"> House Democrats prosecuting President Donald Trump’s impeachment trial are preparing for a second day of arguments. Democrats alleging a “corrupt scheme” by Trump involving Ukraine are trying to win over not just fidgety senators but an American public deeply divided by Trump’s actions.
Prosecutors are relying on the same loops of videotaped testimony after Trump’s allies in the Republican-controlled Senate blocked new witnesses.
The repetition as well as the long hours in back-to-back days of proceedings have left some senators yawning, stretching and pacing.
On Wednesday, House Intelligence Committee Chairman Adam Schiff, D-Calif, and his team of House managers appealed to skeptical Republican senators to join them in voting to oust Trump from office to “protect our democracy.”
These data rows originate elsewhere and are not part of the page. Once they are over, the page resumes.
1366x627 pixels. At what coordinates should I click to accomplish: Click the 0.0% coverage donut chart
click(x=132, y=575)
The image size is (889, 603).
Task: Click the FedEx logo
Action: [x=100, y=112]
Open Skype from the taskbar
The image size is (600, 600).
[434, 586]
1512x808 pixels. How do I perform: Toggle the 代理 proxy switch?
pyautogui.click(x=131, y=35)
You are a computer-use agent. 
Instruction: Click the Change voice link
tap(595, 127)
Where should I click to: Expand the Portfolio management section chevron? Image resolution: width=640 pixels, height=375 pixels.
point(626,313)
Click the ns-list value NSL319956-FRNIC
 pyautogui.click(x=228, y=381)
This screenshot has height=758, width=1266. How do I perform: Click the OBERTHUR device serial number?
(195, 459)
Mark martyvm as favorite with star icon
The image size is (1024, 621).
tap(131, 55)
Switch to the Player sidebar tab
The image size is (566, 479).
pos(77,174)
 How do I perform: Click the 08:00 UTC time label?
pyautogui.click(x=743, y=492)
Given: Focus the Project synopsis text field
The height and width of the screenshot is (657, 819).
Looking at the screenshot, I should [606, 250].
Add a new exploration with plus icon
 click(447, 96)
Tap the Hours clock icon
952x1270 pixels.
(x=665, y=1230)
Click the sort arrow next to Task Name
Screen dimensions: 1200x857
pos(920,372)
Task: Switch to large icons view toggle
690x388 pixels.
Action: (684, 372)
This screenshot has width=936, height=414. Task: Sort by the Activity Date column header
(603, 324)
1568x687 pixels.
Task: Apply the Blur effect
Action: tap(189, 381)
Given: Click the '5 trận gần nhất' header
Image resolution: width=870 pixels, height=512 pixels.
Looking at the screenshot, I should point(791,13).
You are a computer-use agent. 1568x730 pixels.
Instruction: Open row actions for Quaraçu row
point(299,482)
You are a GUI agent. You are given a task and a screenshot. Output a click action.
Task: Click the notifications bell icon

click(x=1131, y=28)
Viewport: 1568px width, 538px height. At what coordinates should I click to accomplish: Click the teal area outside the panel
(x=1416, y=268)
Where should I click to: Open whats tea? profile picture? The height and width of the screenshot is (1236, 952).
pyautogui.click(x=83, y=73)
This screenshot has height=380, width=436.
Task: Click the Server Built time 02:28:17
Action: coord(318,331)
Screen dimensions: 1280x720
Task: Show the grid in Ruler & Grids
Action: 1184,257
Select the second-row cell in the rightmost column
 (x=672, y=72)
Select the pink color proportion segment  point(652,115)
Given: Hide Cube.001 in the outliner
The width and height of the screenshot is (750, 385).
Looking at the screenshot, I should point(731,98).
But it seems not all the senators were listening. In fact, some weren’t even in the room. Michael McAuliff, a reporter for the New York Daily News, tweeted that he counted at least 23 empty seats about two hours into Wednesday’s session, with the vast majority of them on the Republican side. He said while some senators were just stretching their legs, most had left the Senate chamber.
By the end of the day, the empty seats became more apparent, according to The Associated Press. Some senators left the chamber to appear on television. Sen. Dianne Feinstein, D-Calif., reportedly felt ill and left early.
Trump’s defense team is eager for its turn, likely to begin on Saturday.
Each side has 24 hours over three days to make its case. Thursday will be the second day for the House.
The president is blasting the proceedings, threatening jokingly to face off with the Democrats by coming to “sit right in the front row and stare at their corrupt faces.”
Trump was impeached by the House last month for allegedly abusing his office by asking Ukraine to investigate political rival Joe Biden while withholding crucial military aid. And he was impeached for blocking the House from seeing documents or hearing from witnesses with direct knowledge.
Republicans have argued the impeachment was politically motivated and say what Trump did does not rise to the level of impeachment.
It’s still not clear if senators will vote to hear from new witnesses including former national security adviser John Bolton. What is clear is that Americans want to hear from more witnesses with direct knowledge.
A new Reuters/Ipsos poll finds 72 percent of Americans agree that the trial “should allow witnesses with firsthand knowledge of the impeachment charges to testify.” Reuters reports that includes 84% of Democrats and 69% of Republicans. An Associated Press/NORC poll had a similar response, with about 7-in-10 Americans calling for direct witnesses including majorities of Democrats and Republicans.
Seventy percent of Americans in the Reuters/Ipsos poll said senators should “act as impartial jurors,” including 80% of Democrats and 73% of Republicans. All senators swore an oath to do impartial justice. However, Senate Majority Leader Mitch McConnell publicly stated weeks ago he would not be impartial.
Forty-four percent of Americans in the Reuters/Ipsos poll and 45% in the AP/NORC poll say Trump should be convicted and removed from office.
Schiff acknowledged Wednesday the case is dealing with two juries — the senators and the American public.
“The American people are watching. The American people are listening. And they do have an open mind,” Schiff said.